On January 28, 1916, Manitoba was the first province in Canada to recognize the female voter and to allow them to hold office. However, many women — including Indigenous women — were not able to vote until decades later.

“The women who first won the right to vote did not consider that as the end — not by a long shot,” said Janice Filmon, Lieutenant Governor of Manitoba.

“Throughout their lives, Nellie (McClung) and the other women worked to bring about improvements for women. They knew they were taking part in a struggle that would take generations.

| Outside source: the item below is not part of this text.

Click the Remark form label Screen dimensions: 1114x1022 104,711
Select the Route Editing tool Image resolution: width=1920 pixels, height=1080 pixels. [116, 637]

They knew that women who were still not born would need to take up the banners.”

The Manitoba Museum and Canadian Museum for Human Rights will both host events on Thursday, January 28. Students will interact with prominent women, including former prime minister Kim Campbell, tour exhibits about women’s rights and participate in programs at both museums. Filmon will address the students during lunch and her speech will be streamed live on HumanRights.ca beginning at noon.

Other participating women leaders include Gail Asper, Myrna Driedger, Jodie Layne, Leah Gazan, Clare MacKay, Mariette Mulaire, Judy Redmond, Shahina Siddiqui and Gail Stephens.

Over at the Manitoba Museum, their exhibit, “Nice Women Don’t Want the Vote,” is open Thursday fro m11 a.m. to 4 p.m., with additional programming on January 30 and 31.